───── SUPPLIED MATERIAL

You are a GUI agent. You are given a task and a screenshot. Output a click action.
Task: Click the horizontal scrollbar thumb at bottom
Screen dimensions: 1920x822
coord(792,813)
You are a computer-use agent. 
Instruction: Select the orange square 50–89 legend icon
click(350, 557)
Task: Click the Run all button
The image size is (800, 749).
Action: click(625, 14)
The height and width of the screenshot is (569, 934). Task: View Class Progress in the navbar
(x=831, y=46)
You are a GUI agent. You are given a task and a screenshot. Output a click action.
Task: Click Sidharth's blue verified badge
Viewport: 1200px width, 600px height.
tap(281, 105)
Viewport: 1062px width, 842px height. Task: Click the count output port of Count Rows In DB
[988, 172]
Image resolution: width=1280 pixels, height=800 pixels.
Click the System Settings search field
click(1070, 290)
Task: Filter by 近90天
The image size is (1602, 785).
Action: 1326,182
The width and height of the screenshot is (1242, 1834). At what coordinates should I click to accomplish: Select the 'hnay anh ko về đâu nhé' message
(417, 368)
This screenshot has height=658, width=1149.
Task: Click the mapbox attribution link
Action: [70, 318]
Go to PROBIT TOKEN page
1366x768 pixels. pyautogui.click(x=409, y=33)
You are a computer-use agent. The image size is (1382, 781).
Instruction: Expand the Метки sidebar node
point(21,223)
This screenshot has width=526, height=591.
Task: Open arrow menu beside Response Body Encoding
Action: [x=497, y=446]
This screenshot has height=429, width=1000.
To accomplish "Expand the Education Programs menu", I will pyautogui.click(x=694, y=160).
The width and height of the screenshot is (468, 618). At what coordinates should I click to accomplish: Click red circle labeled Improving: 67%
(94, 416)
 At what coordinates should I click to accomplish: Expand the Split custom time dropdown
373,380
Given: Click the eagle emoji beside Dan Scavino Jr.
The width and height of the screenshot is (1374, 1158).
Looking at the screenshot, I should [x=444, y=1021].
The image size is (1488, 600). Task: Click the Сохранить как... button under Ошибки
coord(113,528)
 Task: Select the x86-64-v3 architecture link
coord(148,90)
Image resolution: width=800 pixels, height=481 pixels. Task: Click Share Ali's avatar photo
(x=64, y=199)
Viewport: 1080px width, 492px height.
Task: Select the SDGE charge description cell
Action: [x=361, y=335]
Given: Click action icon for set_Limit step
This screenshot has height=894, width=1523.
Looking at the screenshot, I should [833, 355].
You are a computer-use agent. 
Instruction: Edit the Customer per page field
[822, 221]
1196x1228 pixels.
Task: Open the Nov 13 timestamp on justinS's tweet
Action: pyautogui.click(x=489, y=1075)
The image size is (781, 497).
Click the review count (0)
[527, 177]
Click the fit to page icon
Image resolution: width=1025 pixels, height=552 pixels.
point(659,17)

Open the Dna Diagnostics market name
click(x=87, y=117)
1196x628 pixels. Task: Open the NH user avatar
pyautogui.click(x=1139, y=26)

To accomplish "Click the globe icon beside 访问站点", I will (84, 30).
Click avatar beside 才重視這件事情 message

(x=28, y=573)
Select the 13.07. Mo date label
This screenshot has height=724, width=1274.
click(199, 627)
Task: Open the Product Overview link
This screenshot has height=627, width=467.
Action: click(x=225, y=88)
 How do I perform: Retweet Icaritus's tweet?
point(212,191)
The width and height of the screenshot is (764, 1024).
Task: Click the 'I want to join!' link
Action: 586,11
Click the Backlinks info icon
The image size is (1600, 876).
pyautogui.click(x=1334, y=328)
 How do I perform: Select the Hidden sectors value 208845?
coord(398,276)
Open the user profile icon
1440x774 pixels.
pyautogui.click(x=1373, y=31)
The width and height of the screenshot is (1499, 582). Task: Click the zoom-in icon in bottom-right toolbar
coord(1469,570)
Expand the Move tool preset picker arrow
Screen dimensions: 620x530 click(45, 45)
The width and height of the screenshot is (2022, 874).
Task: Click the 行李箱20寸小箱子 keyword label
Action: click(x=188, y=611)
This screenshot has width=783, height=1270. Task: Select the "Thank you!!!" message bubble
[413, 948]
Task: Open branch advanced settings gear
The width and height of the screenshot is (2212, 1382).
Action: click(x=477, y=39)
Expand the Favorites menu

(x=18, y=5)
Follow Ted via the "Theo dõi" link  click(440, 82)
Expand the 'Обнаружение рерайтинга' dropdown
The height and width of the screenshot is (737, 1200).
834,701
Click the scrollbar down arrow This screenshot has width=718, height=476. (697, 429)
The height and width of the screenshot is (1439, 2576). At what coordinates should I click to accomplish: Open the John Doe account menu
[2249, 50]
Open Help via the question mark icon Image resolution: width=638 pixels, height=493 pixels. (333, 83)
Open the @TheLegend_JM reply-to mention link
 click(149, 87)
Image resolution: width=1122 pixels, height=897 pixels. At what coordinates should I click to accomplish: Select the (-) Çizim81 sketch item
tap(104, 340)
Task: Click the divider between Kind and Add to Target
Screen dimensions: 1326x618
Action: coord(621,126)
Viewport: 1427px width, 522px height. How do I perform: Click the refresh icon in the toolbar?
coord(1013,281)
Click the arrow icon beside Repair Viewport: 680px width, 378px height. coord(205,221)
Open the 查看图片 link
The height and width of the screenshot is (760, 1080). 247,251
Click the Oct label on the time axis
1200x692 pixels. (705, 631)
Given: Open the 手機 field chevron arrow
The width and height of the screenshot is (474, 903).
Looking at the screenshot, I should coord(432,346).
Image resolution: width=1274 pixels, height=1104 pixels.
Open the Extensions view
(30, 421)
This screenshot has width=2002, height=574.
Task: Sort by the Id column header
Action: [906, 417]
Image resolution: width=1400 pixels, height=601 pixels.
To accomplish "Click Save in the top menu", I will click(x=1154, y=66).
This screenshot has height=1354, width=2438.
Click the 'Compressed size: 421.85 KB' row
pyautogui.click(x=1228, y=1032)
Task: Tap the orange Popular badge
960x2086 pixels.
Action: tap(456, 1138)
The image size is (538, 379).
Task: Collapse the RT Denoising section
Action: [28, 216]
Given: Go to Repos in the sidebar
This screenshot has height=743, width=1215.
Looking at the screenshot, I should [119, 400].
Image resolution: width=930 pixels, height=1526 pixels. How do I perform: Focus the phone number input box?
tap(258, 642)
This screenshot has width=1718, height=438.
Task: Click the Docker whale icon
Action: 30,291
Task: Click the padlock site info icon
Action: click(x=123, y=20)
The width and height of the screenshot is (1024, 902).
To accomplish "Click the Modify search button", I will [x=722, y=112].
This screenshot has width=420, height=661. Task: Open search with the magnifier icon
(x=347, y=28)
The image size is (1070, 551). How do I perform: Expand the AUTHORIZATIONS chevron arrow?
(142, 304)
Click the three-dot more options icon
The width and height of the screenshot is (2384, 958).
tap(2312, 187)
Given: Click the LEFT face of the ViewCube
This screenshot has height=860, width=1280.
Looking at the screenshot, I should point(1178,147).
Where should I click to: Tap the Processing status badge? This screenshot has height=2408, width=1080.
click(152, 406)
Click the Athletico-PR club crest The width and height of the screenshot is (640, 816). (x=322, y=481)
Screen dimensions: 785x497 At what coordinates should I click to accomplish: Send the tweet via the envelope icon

──────────

TASK BRIEF:
Only the lines from the first line of the material above through the line that contains "Task: Click the Run all button" should be quoted, each one exactly.

OUTPUT OF THE EXERCISE:
You are a GUI agent. You are given a task and a screenshot. Output a click action.
Task: Click the horizontal scrollbar thumb at bottom
Screen dimensions: 1920x822
coord(792,813)
You are a computer-use agent. 
Instruction: Select the orange square 50–89 legend icon
click(350, 557)
Task: Click the Run all button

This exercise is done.